What you are asked to do — Every line of the data below is to be retyped exactly.

*****

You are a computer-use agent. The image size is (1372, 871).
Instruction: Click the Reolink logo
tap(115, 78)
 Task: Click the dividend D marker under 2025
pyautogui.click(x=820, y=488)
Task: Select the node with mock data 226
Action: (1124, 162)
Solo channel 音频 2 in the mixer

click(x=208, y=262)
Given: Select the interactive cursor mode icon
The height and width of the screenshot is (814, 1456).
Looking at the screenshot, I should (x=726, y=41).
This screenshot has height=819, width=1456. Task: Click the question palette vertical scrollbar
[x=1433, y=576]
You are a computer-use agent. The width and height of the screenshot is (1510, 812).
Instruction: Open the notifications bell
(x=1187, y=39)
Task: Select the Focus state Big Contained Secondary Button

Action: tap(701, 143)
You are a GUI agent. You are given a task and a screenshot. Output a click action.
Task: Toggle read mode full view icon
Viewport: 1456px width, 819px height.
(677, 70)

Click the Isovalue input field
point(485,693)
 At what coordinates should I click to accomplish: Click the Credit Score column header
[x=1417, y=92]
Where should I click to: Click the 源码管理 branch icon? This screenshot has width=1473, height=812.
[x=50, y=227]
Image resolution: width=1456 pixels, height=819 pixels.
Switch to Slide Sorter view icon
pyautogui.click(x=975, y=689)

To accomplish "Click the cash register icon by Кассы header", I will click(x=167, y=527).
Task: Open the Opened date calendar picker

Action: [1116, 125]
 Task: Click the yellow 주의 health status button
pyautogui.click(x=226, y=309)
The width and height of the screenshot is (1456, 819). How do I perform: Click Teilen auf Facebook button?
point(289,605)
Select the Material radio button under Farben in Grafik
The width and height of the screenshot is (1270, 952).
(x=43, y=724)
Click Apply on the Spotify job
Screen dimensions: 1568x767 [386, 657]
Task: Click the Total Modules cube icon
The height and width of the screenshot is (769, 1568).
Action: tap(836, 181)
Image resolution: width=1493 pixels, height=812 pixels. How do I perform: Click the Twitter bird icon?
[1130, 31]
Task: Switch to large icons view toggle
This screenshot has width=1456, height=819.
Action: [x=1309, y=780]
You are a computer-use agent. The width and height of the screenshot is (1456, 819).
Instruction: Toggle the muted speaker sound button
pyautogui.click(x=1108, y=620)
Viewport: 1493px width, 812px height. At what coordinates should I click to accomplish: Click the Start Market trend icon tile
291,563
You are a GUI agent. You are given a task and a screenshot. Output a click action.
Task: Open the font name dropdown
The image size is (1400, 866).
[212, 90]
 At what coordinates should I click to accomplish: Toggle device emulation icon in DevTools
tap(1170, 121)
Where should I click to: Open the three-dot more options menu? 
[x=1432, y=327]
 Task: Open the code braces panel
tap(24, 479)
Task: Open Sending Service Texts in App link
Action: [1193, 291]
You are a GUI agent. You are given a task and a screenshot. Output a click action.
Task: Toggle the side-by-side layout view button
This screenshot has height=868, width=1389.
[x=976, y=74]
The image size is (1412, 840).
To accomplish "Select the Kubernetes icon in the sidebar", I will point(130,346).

*****

Task answer —
You are a computer-use agent. The image size is (1372, 871).
Instruction: Click the Reolink logo
tap(115, 78)
 Task: Click the dividend D marker under 2025
pyautogui.click(x=820, y=488)
Task: Select the node with mock data 226
Action: (1124, 162)
Solo channel 音频 2 in the mixer

click(x=208, y=262)
Given: Select the interactive cursor mode icon
The height and width of the screenshot is (814, 1456).
Looking at the screenshot, I should (x=726, y=41).
This screenshot has height=819, width=1456. Task: Click the question palette vertical scrollbar
[x=1433, y=576]
You are a computer-use agent. The width and height of the screenshot is (1510, 812).
Instruction: Open the notifications bell
(x=1187, y=39)
Task: Select the Focus state Big Contained Secondary Button

Action: tap(701, 143)
You are a GUI agent. You are given a task and a screenshot. Output a click action.
Task: Toggle read mode full view icon
Viewport: 1456px width, 819px height.
(677, 70)

Click the Isovalue input field
point(485,693)
 At what coordinates should I click to accomplish: Click the Credit Score column header
[x=1417, y=92]
Where should I click to: Click the 源码管理 branch icon? This screenshot has width=1473, height=812.
[x=50, y=227]
Image resolution: width=1456 pixels, height=819 pixels.
Switch to Slide Sorter view icon
pyautogui.click(x=975, y=689)

To accomplish "Click the cash register icon by Кассы header", I will click(x=167, y=527).
Task: Open the Opened date calendar picker

Action: [1116, 125]
 Task: Click the yellow 주의 health status button
pyautogui.click(x=226, y=309)
The width and height of the screenshot is (1456, 819). How do I perform: Click Teilen auf Facebook button?
point(289,605)
Select the Material radio button under Farben in Grafik
The width and height of the screenshot is (1270, 952).
(x=43, y=724)
Click Apply on the Spotify job
Screen dimensions: 1568x767 [386, 657]
Task: Click the Total Modules cube icon
The height and width of the screenshot is (769, 1568).
Action: tap(836, 181)
Image resolution: width=1493 pixels, height=812 pixels. How do I perform: Click the Twitter bird icon?
[1130, 31]
Task: Switch to large icons view toggle
This screenshot has width=1456, height=819.
Action: [x=1309, y=780]
You are a computer-use agent. The width and height of the screenshot is (1456, 819).
Instruction: Toggle the muted speaker sound button
pyautogui.click(x=1108, y=620)
Viewport: 1493px width, 812px height. At what coordinates should I click to accomplish: Click the Start Market trend icon tile
291,563
You are a GUI agent. You are given a task and a screenshot. Output a click action.
Task: Open the font name dropdown
The image size is (1400, 866).
[212, 90]
 At what coordinates should I click to accomplish: Toggle device emulation icon in DevTools
tap(1170, 121)
Where should I click to: Open the three-dot more options menu? 
[x=1432, y=327]
 Task: Open the code braces panel
tap(24, 479)
Task: Open Sending Service Texts in App link
Action: [1193, 291]
You are a GUI agent. You are given a task and a screenshot. Output a click action.
Task: Toggle the side-by-side layout view button
This screenshot has height=868, width=1389.
[x=976, y=74]
The image size is (1412, 840).
To accomplish "Select the Kubernetes icon in the sidebar", I will point(130,346).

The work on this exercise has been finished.